Government Moves Rally Stocks
U.S. stocks staged the biggest weekly rally in more than 30 years after the government agreed to protect Citigroup from more losses and automakers weighed cutting costs to win government aid.
Citigroup doubled on the government's plan to insure $306 billion in toxic assets owned by the bank, helping push financial companies in Standard & Poor's 500-stock index to a record 31 percent advance. General Motors soared 71 percent as the company considered selling some U.S. brands. Ford Motor jumped 88 percent.
The S&P 500 rose 12 percent to 896.24 for the steepest weekly gain since 1974. The Dow Jones Industrial Average increased 782.62 points, or 9.7 percent, to 8,829.04. The Nasdaq gained 10.9 percent to 1,535.57. The Russell 2000 index of small-cap stocks climbed 16 percent to 473.14.
Stocks also were encouraged by the Federal Reserve's stepped-up efforts to unfreeze credit markets and President-elect Barack Obama's selection of a team of financial and economic advisers, including former Federal Reserve chairman Paul Volcker. U.S. exchanges were closed on Nov. 27 for the Thanksgiving holiday.
The gains end a three-week slump in the S&P 500 driven by concern about a collapse in the U.S. auto industry and profit reports that showed the recession intensifying. The stock benchmark is still down 39 percent this year, the worst performance since 1931.
Citigroup, the second-biggest U.S. bank by assets, rose 120 percent. A 60 percent plunge in the company's stock price the previous week pushed regulators to stabilize the bank by injecting $20 billion and agreeing to cover losses related to its troubled assets.
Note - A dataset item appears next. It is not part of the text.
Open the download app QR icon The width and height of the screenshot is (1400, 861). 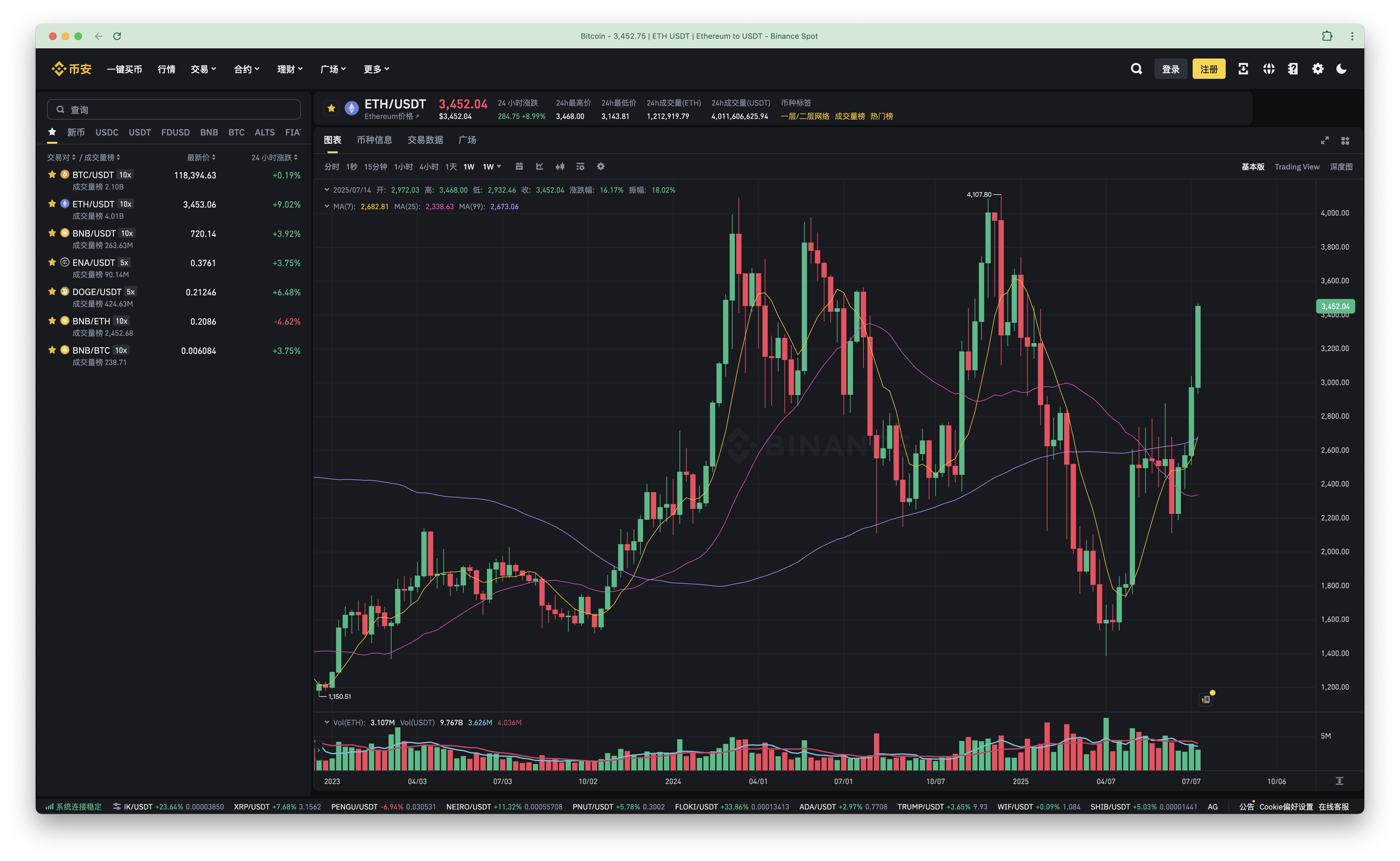coord(1244,69)
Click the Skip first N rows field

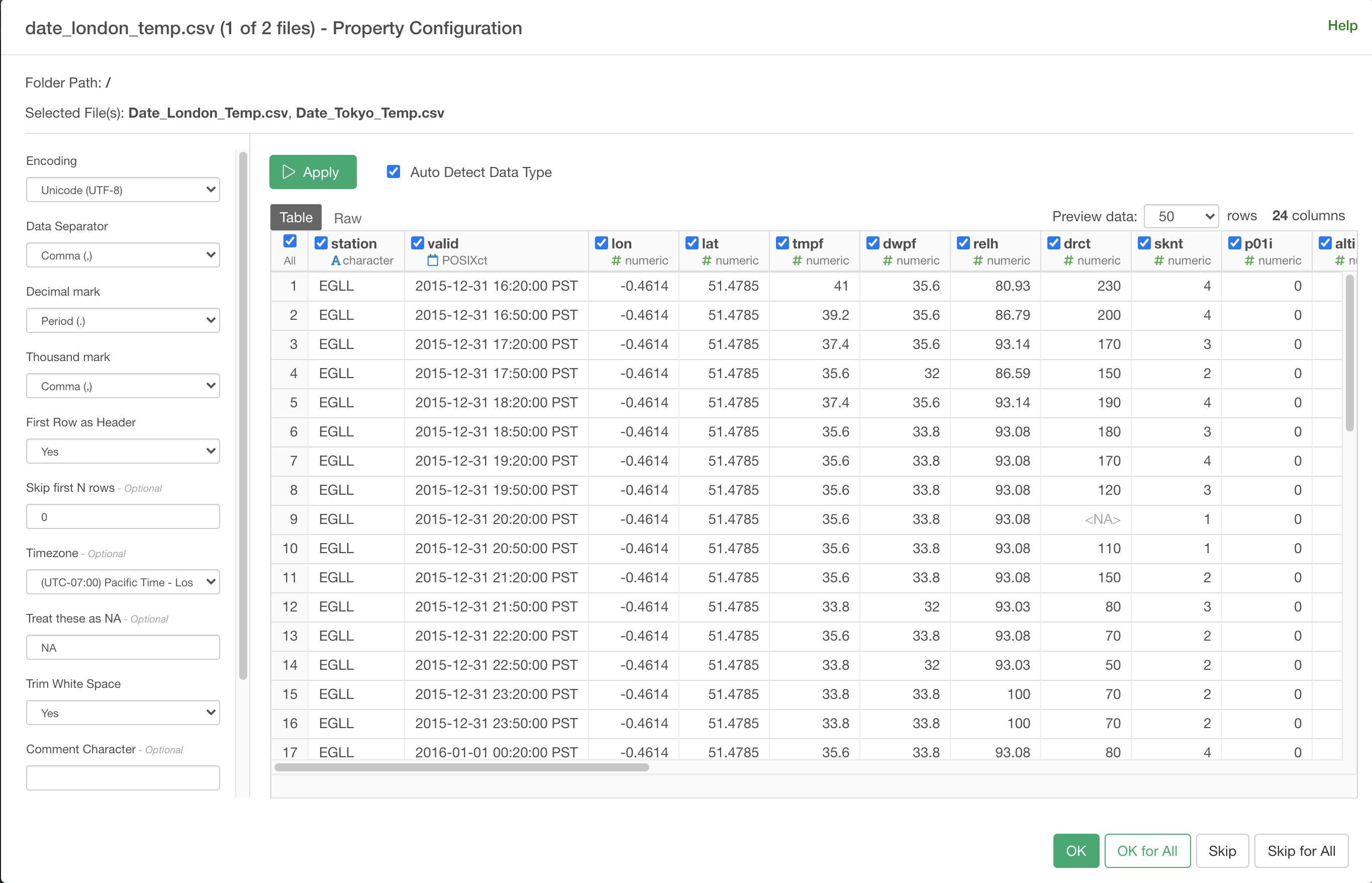coord(123,516)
The government gets preferred shares and warrants equivalent to a 4.5 percent stake in Citigroup in exchange for the deal.
J.P. Morgan Chase, Bank of America and Goldman Sachs surged more than 39 percent each.
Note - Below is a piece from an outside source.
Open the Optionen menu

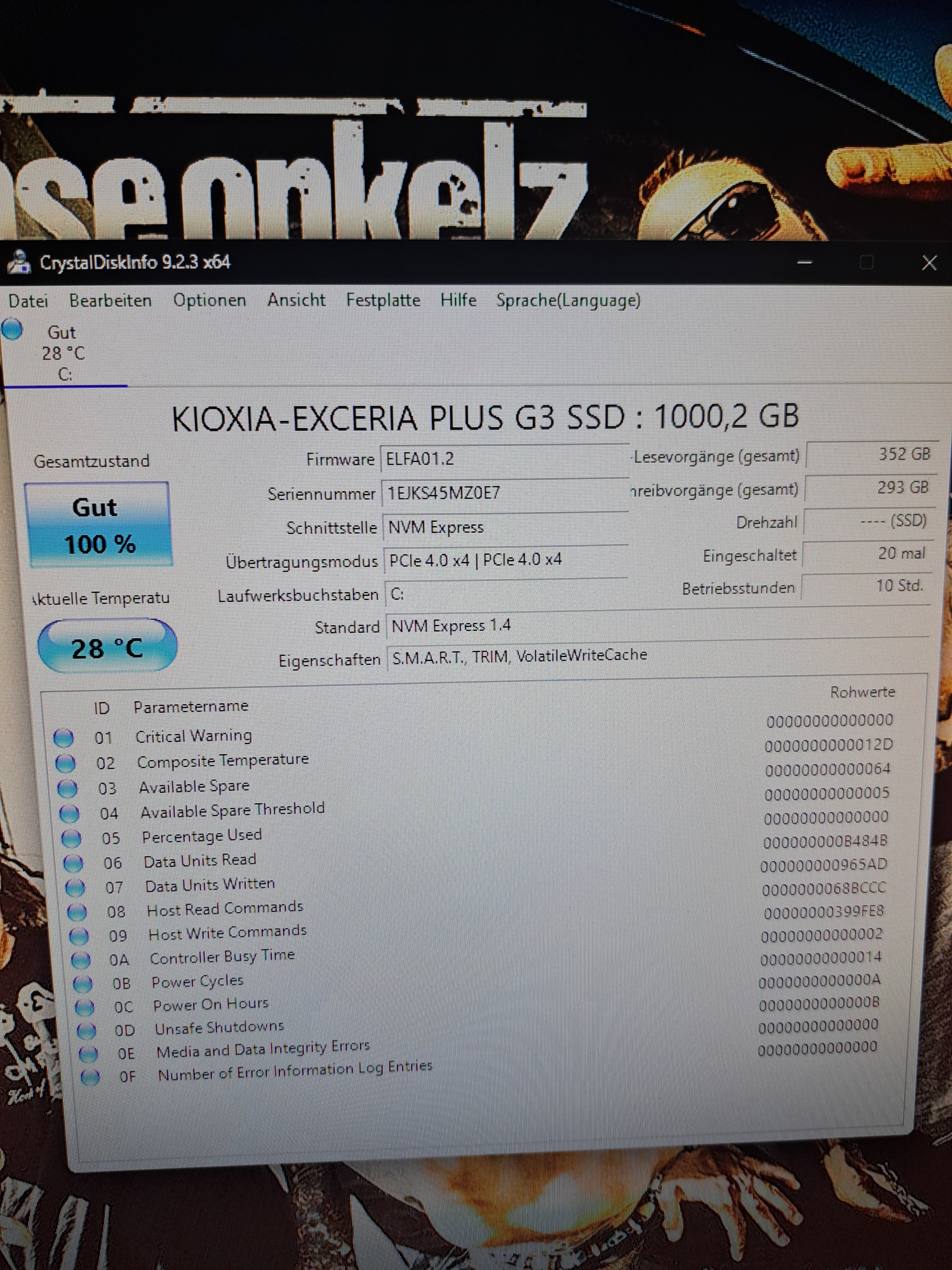pos(209,300)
GM had the biggest gain in at least 28 years. The largest U.S. automaker is considering shedding its Saturn, Saab and Pontiac brands, according to people familiar with the matter.
Sears Holdings and Staples are among companies scheduled to report earnings this week.
The Treasury will auction $28 billion of three-month bills and $28 billion of six-month bills on Monday. They yielded 0.15 percent and 0.55 percent, respectively, in when-issued trading. The Treasury will sell one-month bills Tuesday.